The rate is a slight improvement in the latest week, up from 53% in the previous week.
57% operating rate in one week from the system that is designed to process 1,200 tonnes per day means TEPCO managed to treat:
1200 x 7 x 58% = 4872 tonnes
But then, the pipes are clogged somewhere, and the throughput is only 37 tonnes per hour instead of 50:
37/50 x 4872 = 3605 tonnes
The amount of water injected into the RPVs (outside the core shrouds, mind you) in Reactors 1, 2 and 3 in a week is:
(3.8 + 3.5 + 8.9) x 24 x 7 = 2722 tonnes
Therefore, the contaminated water should have been decreased by:
3605 – 2722 = 883 tonnes
Wrong. According to TEPCO, as reported by Asahi Shinbun, the contaminated water INCREASED by 3000 tonnes in the latest week.
From Asahi Shinbun (7/28/2011):
東京電力は２７日、福島第一原子力発電所で、高濃度の放射能汚染水を浄化する処理施設の稼働率が２週続けて５０％台になったと発表した。浄化した水 を原子炉に戻して燃料を冷やす「循環注水冷却」システムが動き出して２７日で１カ月だが、トラブルが相次いで停止が重なり稼働率が目標の９０％に達する見 込みはまだない。低迷が続けば、年末までに汚染水をゼロにする計画は難しくなる。
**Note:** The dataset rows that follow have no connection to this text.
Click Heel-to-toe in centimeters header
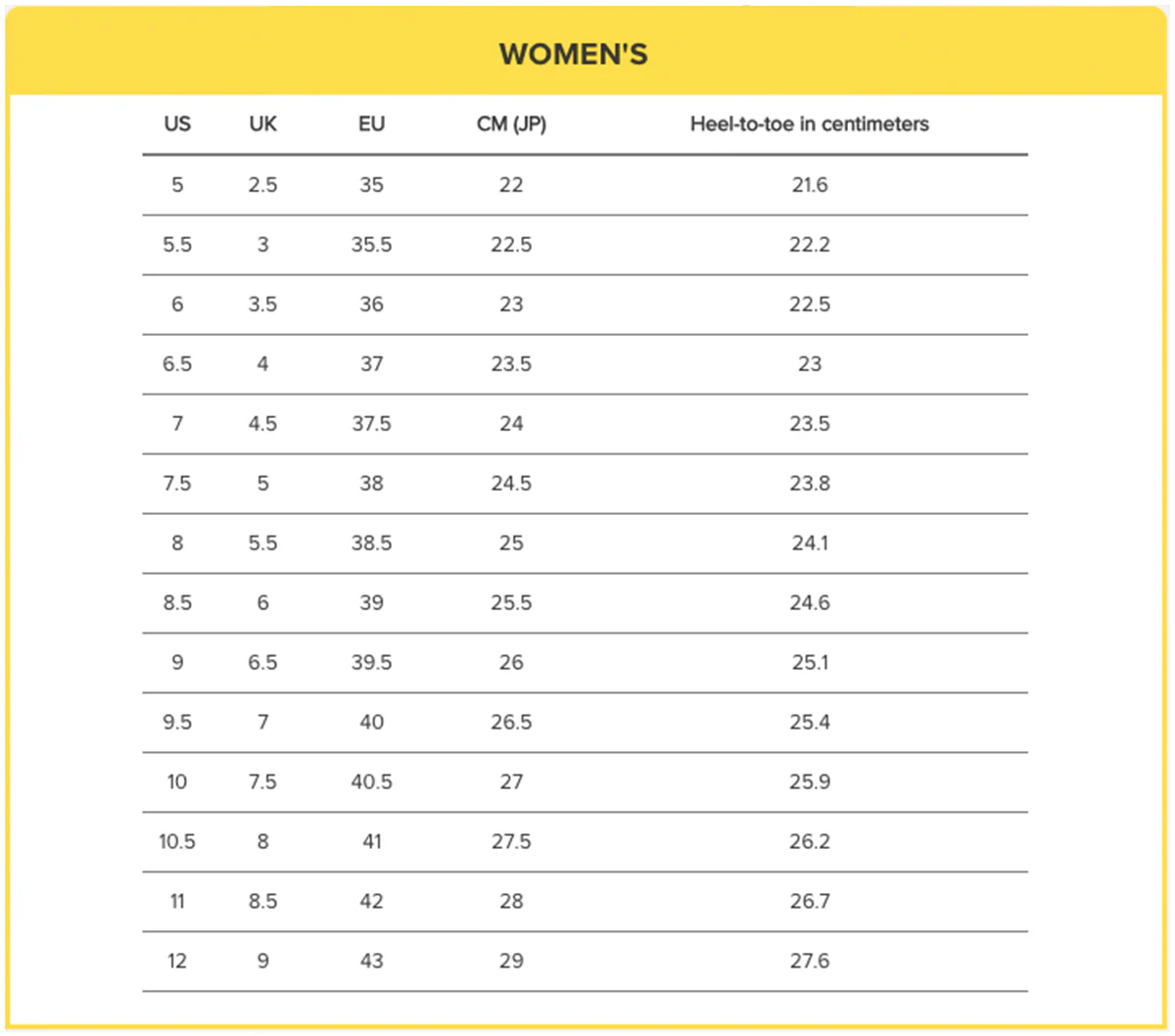The image size is (1175, 1036). pos(810,124)
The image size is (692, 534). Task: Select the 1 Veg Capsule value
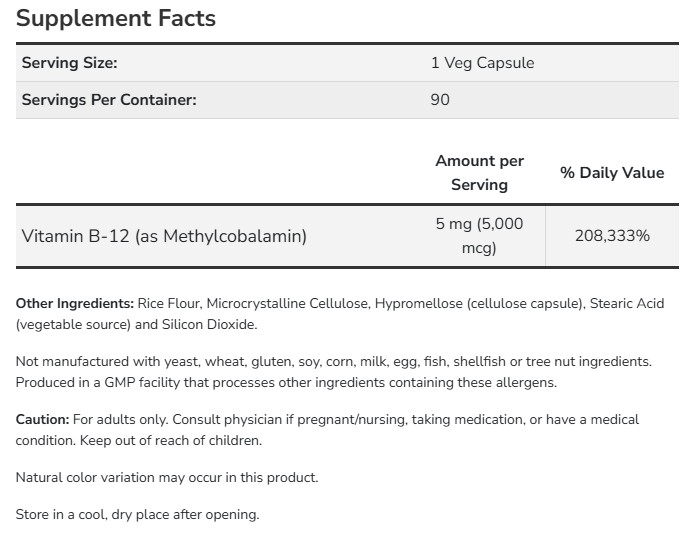click(x=482, y=63)
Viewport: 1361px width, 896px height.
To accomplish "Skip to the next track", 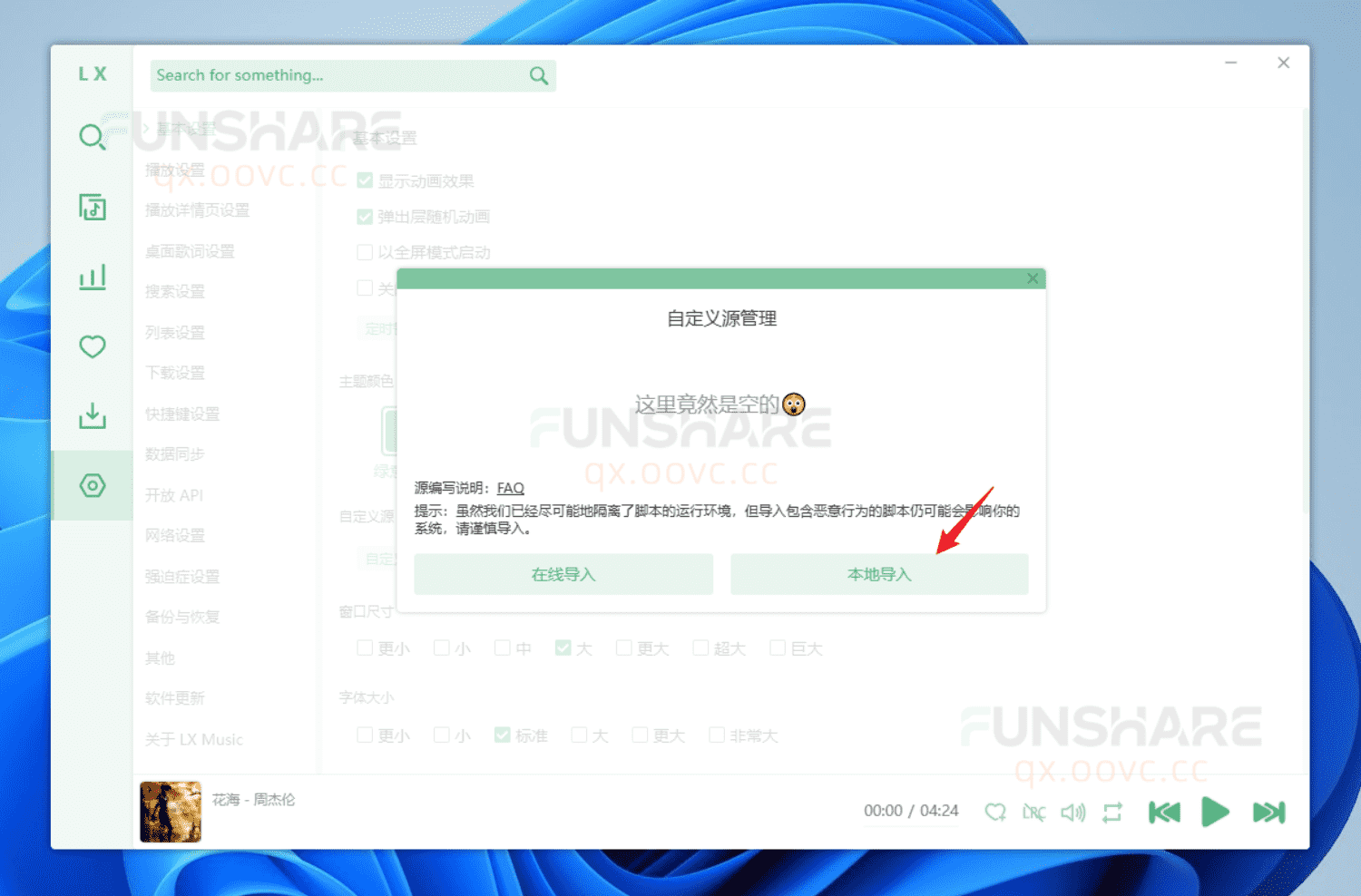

TEPCO announced on July 27 that the operating rate of the water treatment system at Fukushima I Nuclear Power Plant that treats highly contaminated water remained at less than 60% for two weeks in a row. It’s been a month since the “circulation injection cooling system” which uses the treated water to cool the fuel in the reactors, but a series of troubles has caused the operating rate to be far below the target rate of 90%. If the rate remains low, the plan to reduce the amount of contaminated water to zero by the year end will be in jeopardy.
According to TEPCO, the operating rate for the week ended on July 26 was 58%, not much improvement from 53% of the previous week. The operating rate since the start of full operation is 63%, and the cumulative amount of treated water is about 30,000 tonnes. TEPCO had initially planned the operating rate in July to be 80%, but later lowered it to be 70%. The lowered target is not likely to be achieved.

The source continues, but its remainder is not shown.